- **TEXT EXCERPT**
--- START ---

I'm glad to see this let-go'ed'ed. 8)

Quote from: mcknib on January 04, 2016, 10:21:16 AM
The only real thing that annoyed me was your sarcastic response regarding RG who we all know along with many others has made a potentially difficult hobby so much easier to understand for us mere non EE mortals and he continues to share his knowledge and help us all......and please don't say he started it.

When I served in the navy, in foreign ports, we always sortied in groups of at least 3 or 4 when allowed shore leave. This way, when faced with any local knuckleheads, we could at least depend on "If you @#$% with me, you @#$% with the whole table". That alone would generally provide enough deterrent to ensure a pleasant, uneventful evening.

Glad to see that kind of camaraderie, albeit in a virtual form, exist here.  :icon_biggrin:
Title: Re: Umble Circuit - Seems to have serious design flaws
Post by: slacker on January 04, 2016, 01:14:32 PM
Quote from: mojokorn on January 04, 2016, 11:07:07 AM
4. It is impossible to collect royalties on something that is not patentable.  Seems some people here are confused on that point.

Legally that may be true but within the community people are happy to pay "licensing fees" if they sell pedals based on people's designs. I've never put any restrictions on what people can do with stuff I've published but I've had a number of people voluntarily offer to pay me for using my stuff, I assume other people have had similar experiences.
On that basis I don't think it's unreasonable for ROG to contact people who are using their designs for profit and discuss this with them.
The issues you've raised here aren't new, they've been discussed and debated many many times and most people understand where they stand legally. As people have pointed out though there's more to it than just what's legal, some people get this others don't.
Title: Re: Umble Circuit - Seems to have serious design flaws
Post by: Frank_NH on January 04, 2016, 01:56:26 PM
Quote from: garcho on January 04, 2016, 11:39:35 AM
just when i thought i was out they pull me back in...

someone who has "20+ years EE experience" is this interested in a beginners DIY guitar pedal project from years ago? if it smells like a duck...


As a guitar player, I have long been waiting for the the ultimate DUMBLOID pedal design...can't wait!  ;D

(BTW, the jfet-based amp stage designs like the Umble can be found today in numerous well-regarded commercial pedals e.g. Plexidrive.  Unfortunately, you have to pick through a pile of fets to find ones with the appropriate Vgs(off) and Idss for your design.  It's not that hard to do...)

--- END ---

- **WRITTEN INSTRUCTION 1**
According to the forum excerpt, in groups of what size did the former navy sailor and shipmates go ashore on leave in foreign ports?

- **GIVEN INFORMATION**

--- START ---

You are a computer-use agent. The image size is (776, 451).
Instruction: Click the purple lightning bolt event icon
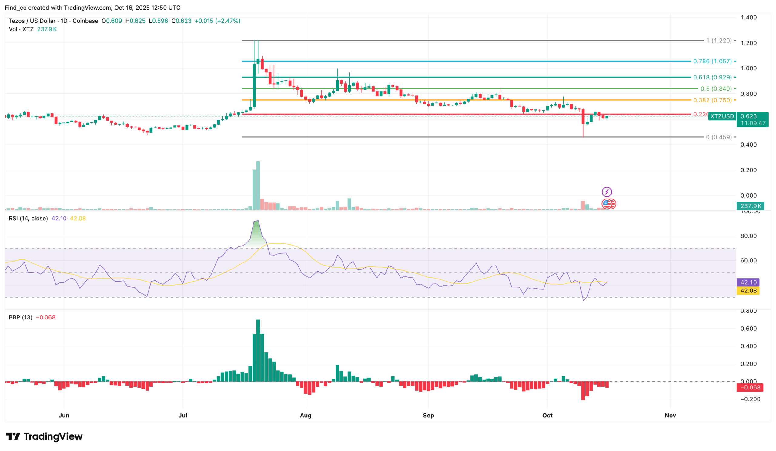[607, 192]
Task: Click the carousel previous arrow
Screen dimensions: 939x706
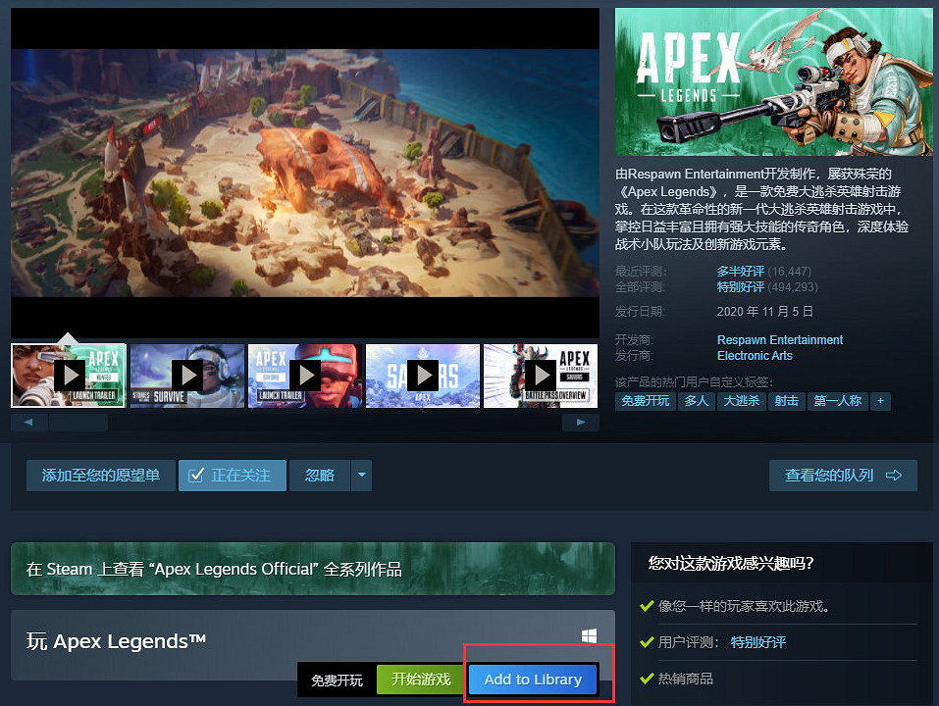Action: (27, 422)
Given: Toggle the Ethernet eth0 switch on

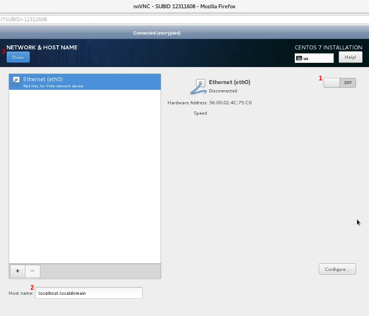Looking at the screenshot, I should tap(339, 83).
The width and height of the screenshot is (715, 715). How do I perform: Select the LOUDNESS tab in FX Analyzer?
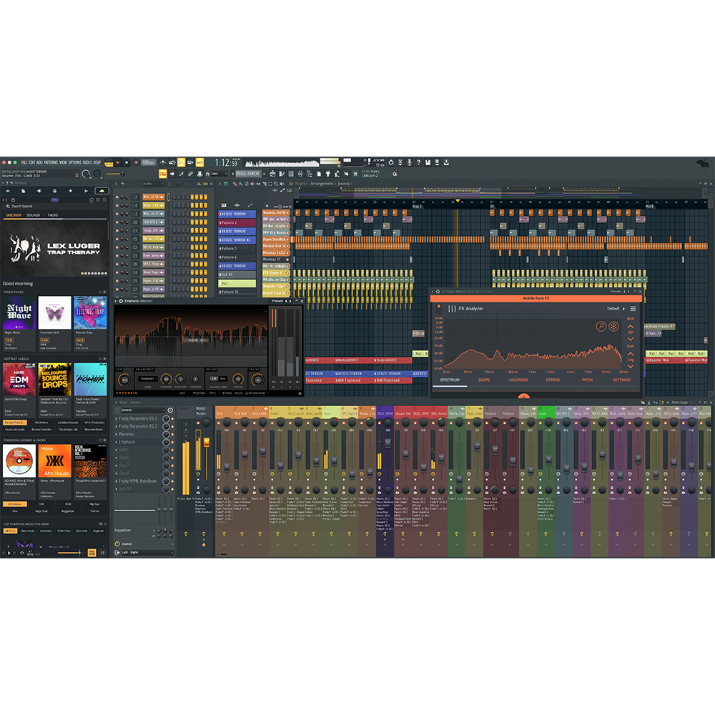click(518, 380)
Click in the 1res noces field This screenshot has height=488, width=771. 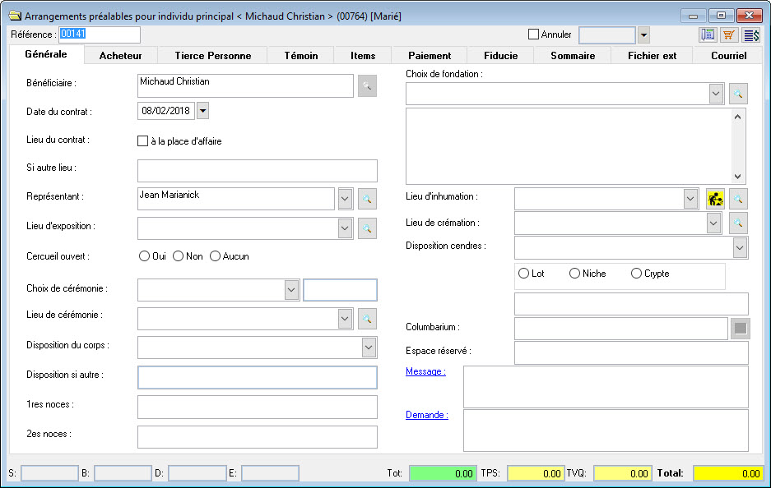257,407

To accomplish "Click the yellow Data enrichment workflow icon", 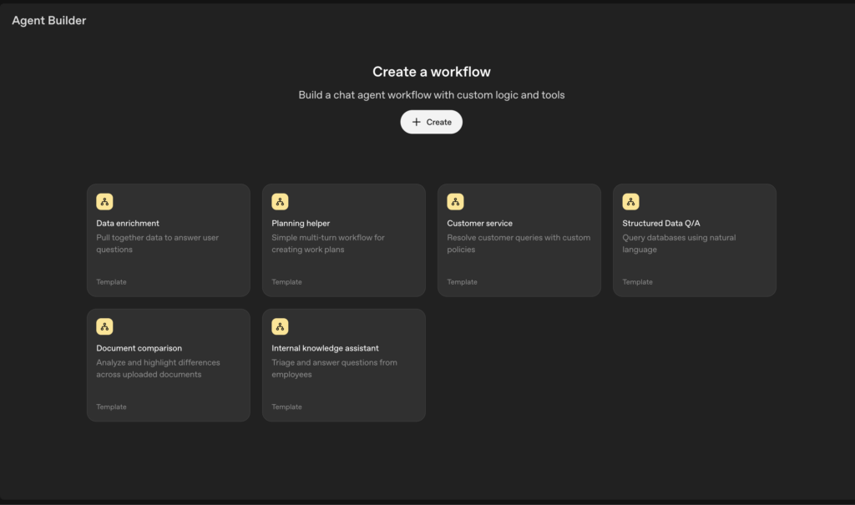I will (104, 201).
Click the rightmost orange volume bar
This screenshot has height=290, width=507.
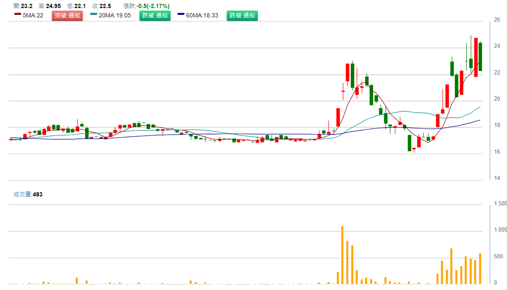pos(480,268)
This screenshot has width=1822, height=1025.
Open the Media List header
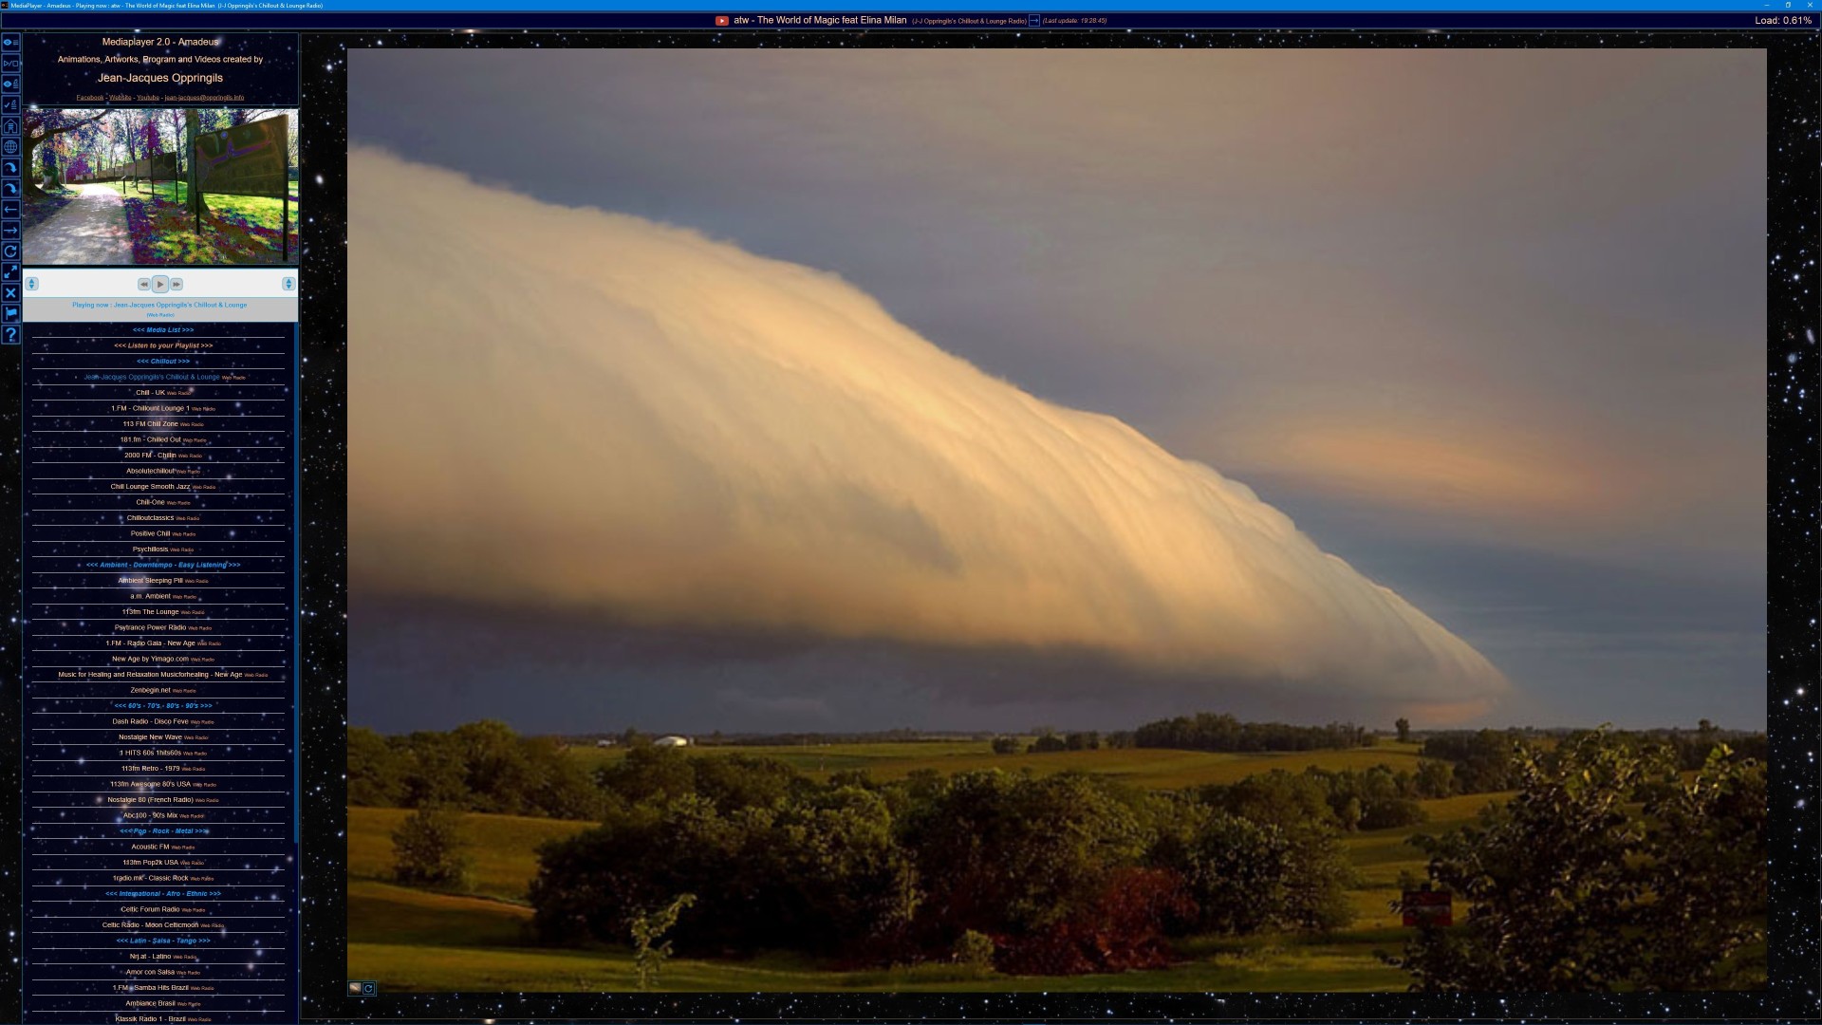pyautogui.click(x=163, y=330)
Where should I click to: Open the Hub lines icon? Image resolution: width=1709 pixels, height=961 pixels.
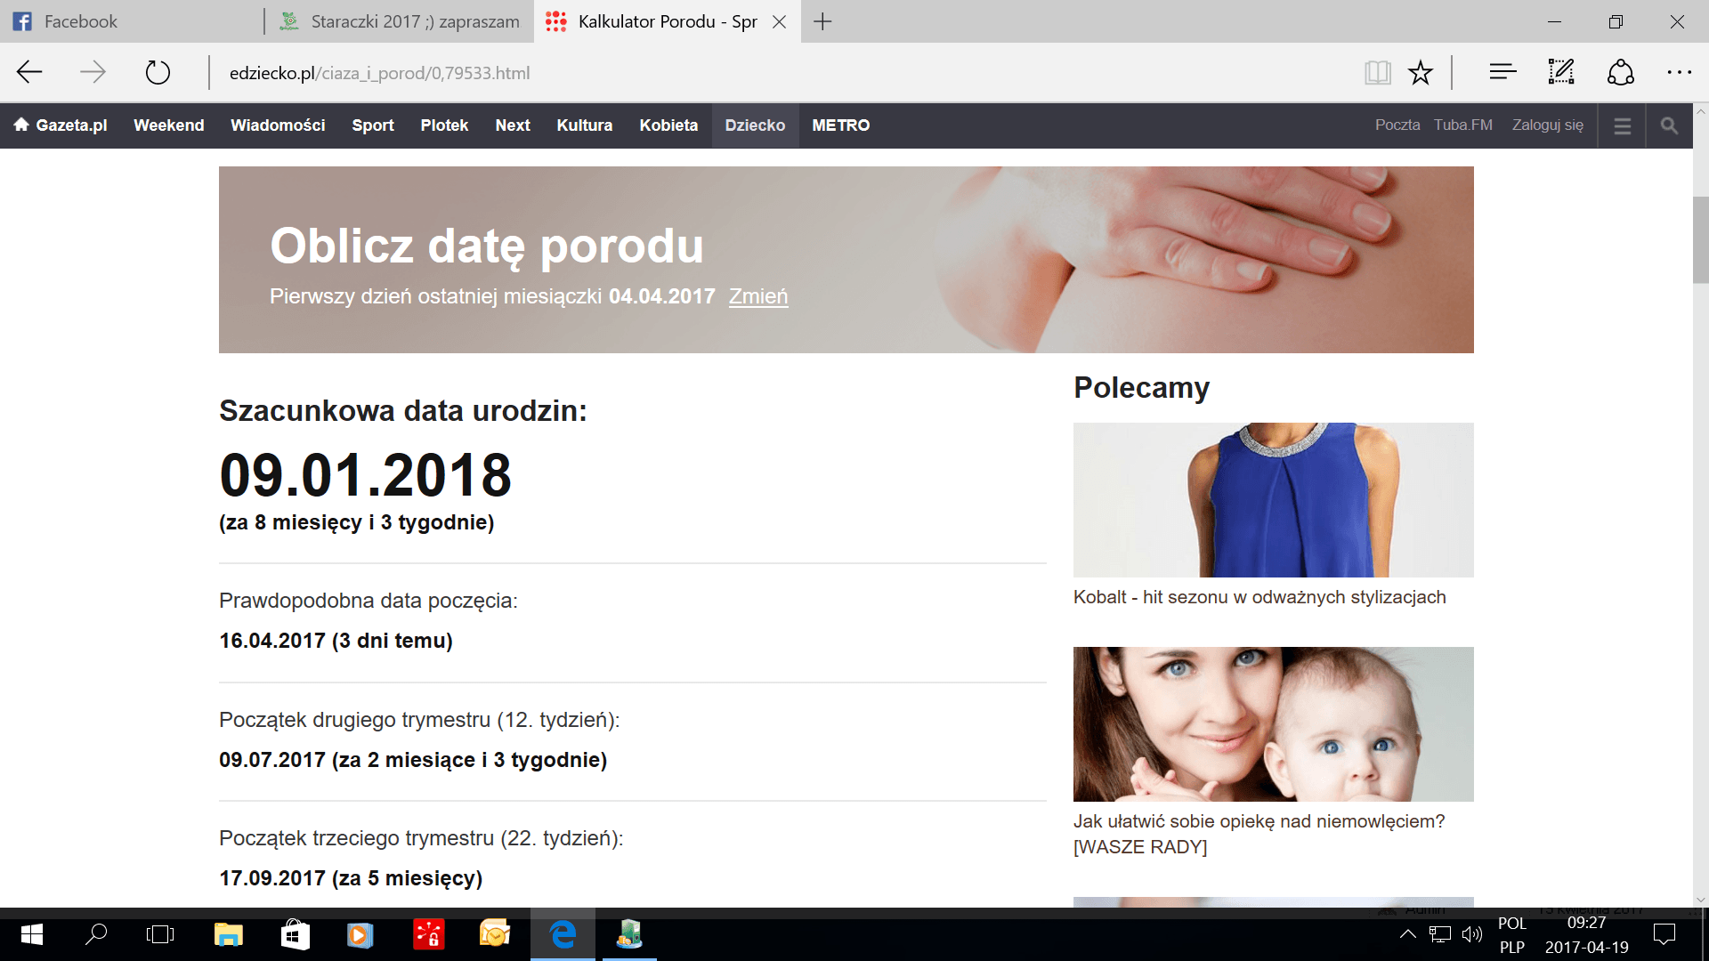click(1502, 72)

--- END ---

- **WRITTEN INSTRUCTION 2**
Copy the stretch of rows from the line containing "Click the rightmost orange volume bar" through the end of the rows, word for word, omitting the pictures.

- **REPLY 1**
Groups of at least 3 or 4.

- **REPLY 2**
Click the rightmost orange volume bar
This screenshot has height=290, width=507.
pos(480,268)
This screenshot has width=1822, height=1025.
Open the Media List header
pyautogui.click(x=163, y=330)
Where should I click to: Open the Hub lines icon? Image resolution: width=1709 pixels, height=961 pixels.
click(1502, 72)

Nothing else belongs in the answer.